**Work order**
Could you set down exactly the lines of the data below, starting at the one that holds "Task: Click the Estimated delivery caption" and ending at the one that holds "Viewport: 644px width, 543px height.", both included, and only those?
===== Data provided
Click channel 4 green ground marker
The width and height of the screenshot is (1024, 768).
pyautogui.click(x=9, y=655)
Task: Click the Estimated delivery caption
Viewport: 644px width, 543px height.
==========
===== Data provided
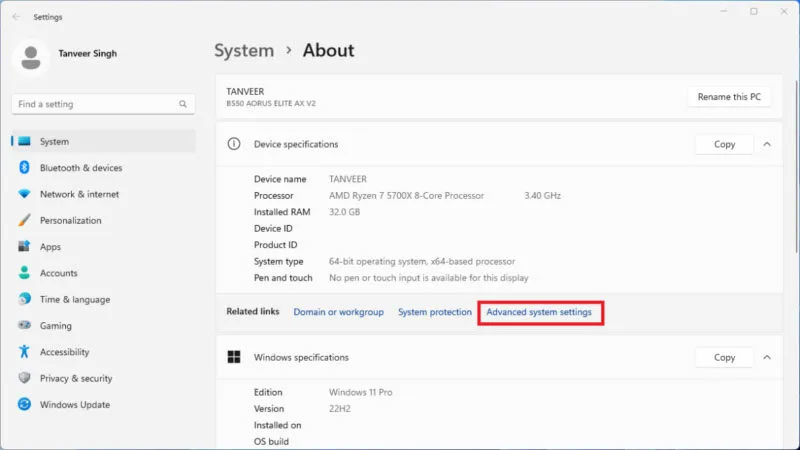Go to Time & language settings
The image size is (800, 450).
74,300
==========
===== Data provided
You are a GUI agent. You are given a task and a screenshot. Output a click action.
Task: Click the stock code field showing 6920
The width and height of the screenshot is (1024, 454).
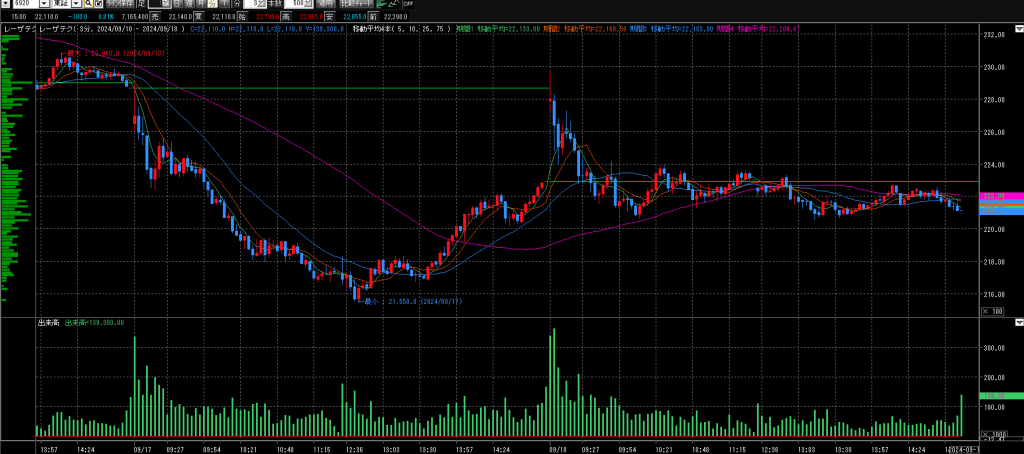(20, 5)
==========
**Output below**
Task: Click the Estimated delivery caption
Viewport: 644px width, 543px height.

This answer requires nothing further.